Leadership Styles Identified through Self-Assessment
This style acted as facilitation to resolve this dilemma. I applied it to initiate change in the manner in which executive management conducts its operation regarding reimbursements. During the meetings, I convened I motivated key decision makers to abort their original determination. The task appeared challenging, but I was in a position to achieve the desired results. According to Engelke, Swanson & Guttu (2014) motivating others to change their original decision and resolving a challenging task are key aspects of transformational leadership style.
This method facilitated to resolve the subject standoff (Fitzpatrick et al., 2012). I applied this style through working with minds and hearts of the involved parties by forming a strong bond of trust and cooperation between the two. In this case, I had the interest of both the management and patient at heart. I took a lead role to facilitate ethical, moral, and legal principles implementation.
This methodology facilitated achieving the success of the subject stalemate. This style involves subordinates making sustainable decisions (Kelly, 2011). In the eyes of executive management, I am a subordinate and at the same time a nursing care manager. The executive management upheld the decisions I made to uphold moral, ethical, and legal principles and forgo the operational interests of the hospital (Thomas, 2015).

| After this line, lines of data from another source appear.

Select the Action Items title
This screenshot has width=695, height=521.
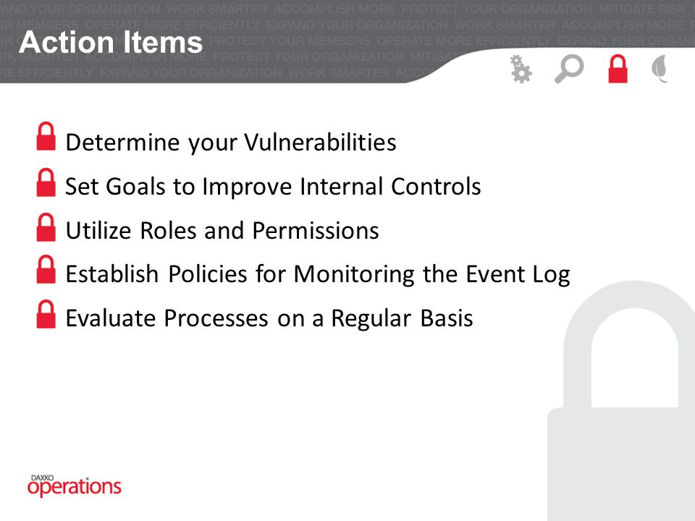pos(111,42)
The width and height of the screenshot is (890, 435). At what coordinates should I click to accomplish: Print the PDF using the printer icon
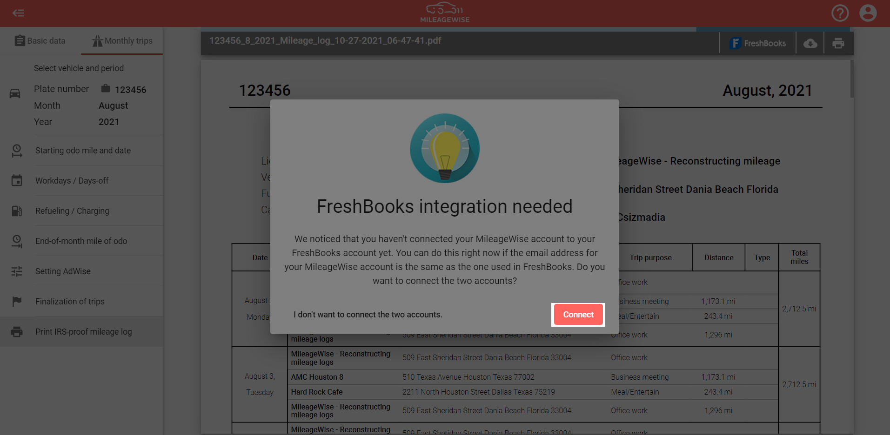(x=838, y=43)
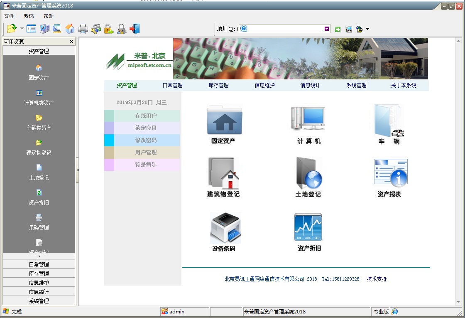The image size is (465, 318).
Task: Switch to 库存管理 in the navigation bar
Action: point(218,85)
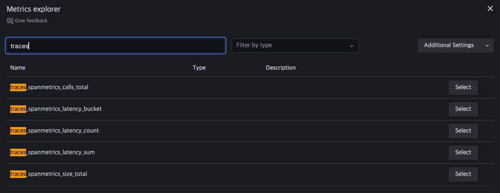Screen dimensions: 500x193
Task: Close the Metrics explorer dialog
Action: pyautogui.click(x=490, y=9)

Ethics, moral and legal standards determine the principles that govern a nurse behavior while executing respective duties and responsibilities. A prudent nurse adheres to the nursing ethical, honest, and legal standards as well as a code of conduct. Ethical, moral and legal dilemmas are prevalent in the course of a nursing profession. Leadership is a critical factor towards resolving such dilemma. The moral issue at hand was a case whereby a patient was pushed to be discharged from short-term acute care as a result of none reimbursement. However, the patient was not stable. I took a voluntary role to fight for the stay of the affected patient in acute care unit until he became stable. Consequently, I applied three leadership styles while resolving this issue. The styles include transformational, democratic, and team leadership. After successfully resolving this dilemma I achieved a sense of fulfilment that I am serving nurse a not because it is my preferred career but as a calling.